Ryan grew up in Sarnia, Ontario, a place that was not particularly prosperous or urban and had a vibrant local performance musicals scene. Her dad ran an technical company, her mother was in IT, and they expected a lot of her because she was sparky, a driven person. She dreamed of leaving from the age of about seven. “It was the type of place where people are very content to live next door to their parents and stay there for a long time and have their friends' children. When I return now, all these kids look really recognizable to me, because I spent my childhood with both their parents.” But she later reunited with her own teenage boyfriend?
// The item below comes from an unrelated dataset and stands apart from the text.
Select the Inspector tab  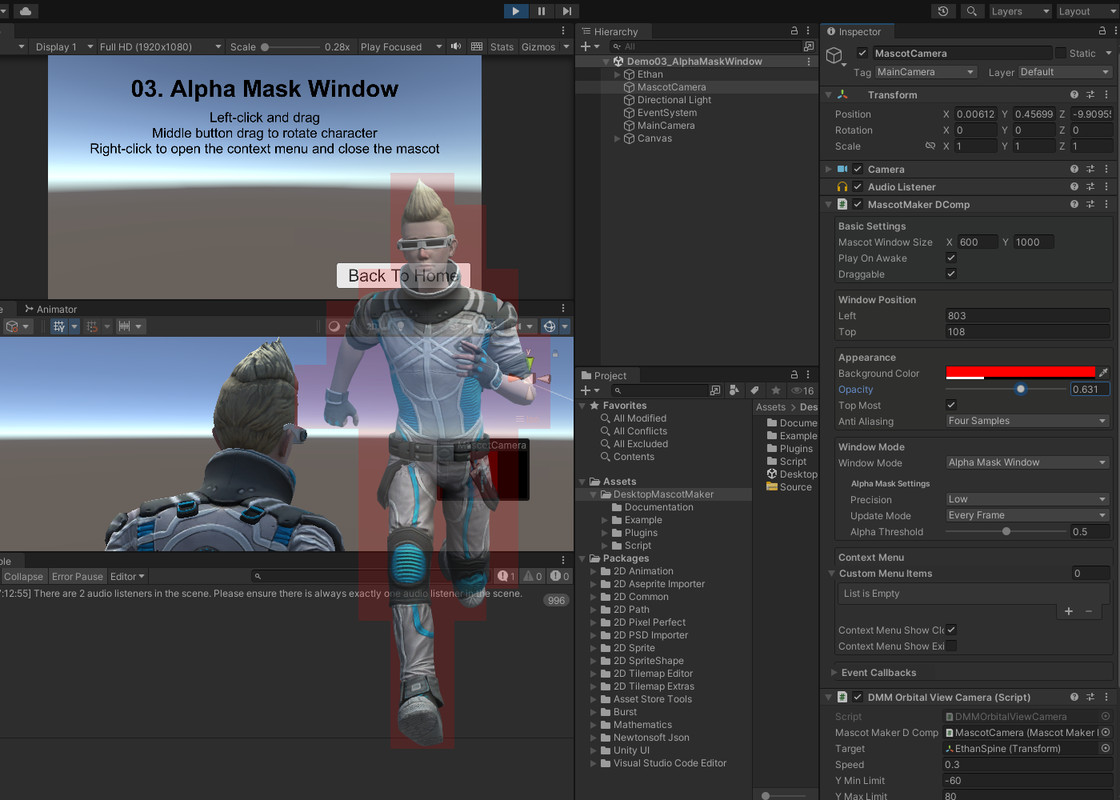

She traveled back to Sarnia, met again an old flame, who she dated as a teenager, and now – six years later – they have three children together, plus Violet, now 16, who Ryan had cared for until then as a solo mom. “Right,” says Ryan. “Sometimes I think there’s a different path where I avoided that, and it’s still just Violet and me, stylish, urban, flexible. But we cannot completely leave behind where we came from, it turns out.”

‘We are always connected to where we started’

She managed to leave for a bit, aged 18, and moved to Toronto, which she adored. These were the period working there, which has been an additional point of discussion, not just that she worked – and found it fun – in a establishment (except this is a inaccuracy: “You would be let go for being nude; you’re not allowed to remove your top”), but also for a bit in one of her sets where she mentioned giving a manager a sexual favor in return for being allowed to go home early. It breached so many red lines – what even was that? Abuse? Sex work? Inappropriate conduct? Unsisterliness (towards whoever it was who had to stay late so she could leave early)? Whatever it was, you certainly were not meant to joke about it.

Ryan was amazed that her story caused outrage – she was fond of the guy! She also wanted to go home early. But it cracked open something larger: a deliberate absolutism around sex, a sense that the price of the #MeToo movement was demonstrative chastity. “I’ve always found this notable, in discussions about sex, agreement and abuse, the people who don’t understand the nuance of it. Therefore if this is abuse, why isn’t that abuse?” She mentions the comparison of certain comments to lyrics in popular music. “Some individuals said: ‘Well, how’s that dissimilar?’ I thought: ‘How is it similar?’”

She would not have come to London in 2008 had it not been for her then boyfriend. “Everyone said: ‘Don’t go to London, they have vermin there.’ And I disliked it, because I was instantly poor.”

‘I was aware I had jokes’

She got a job in retail, was told she had a chronic illness, which can sometimes make it challenging to get pregnant, and at 23, decided to try to have a baby. “When you’re first told you have something – I was quite unwell at the time – you go to the most negative outcome. My rationale with my boyfriend was, we’ve had so many ups and downs, if we are still together by now, we never will. Now I see how long life is, and how many things can change. But at 23, I didn't realize.” She succeeded in get pregnant and had Violet.

The subsequent chapter sounds as white-knuckle as a classic comedy film. While on parental leave, she would look after Violet in the day and try to enter performance in the evening, bringing her daughter with her. She was aware from her sales job that she had no problem winning people over, and she had faith in her quickfire wit from her time at Hooters; more than that, she says bluntly, “I was confident I had jokes.” The whole industry was riddled with bias – she won a notable comedy award in 2008, just over a year after she’d started performing, a prize that was created in the context of a persistent debate about whether women could be funny

James Black
James Black

Lena Hofmann ist eine erfahrene Journalistin mit Schwerpunkt auf politischen und gesellschaftlichen Themen in Deutschland.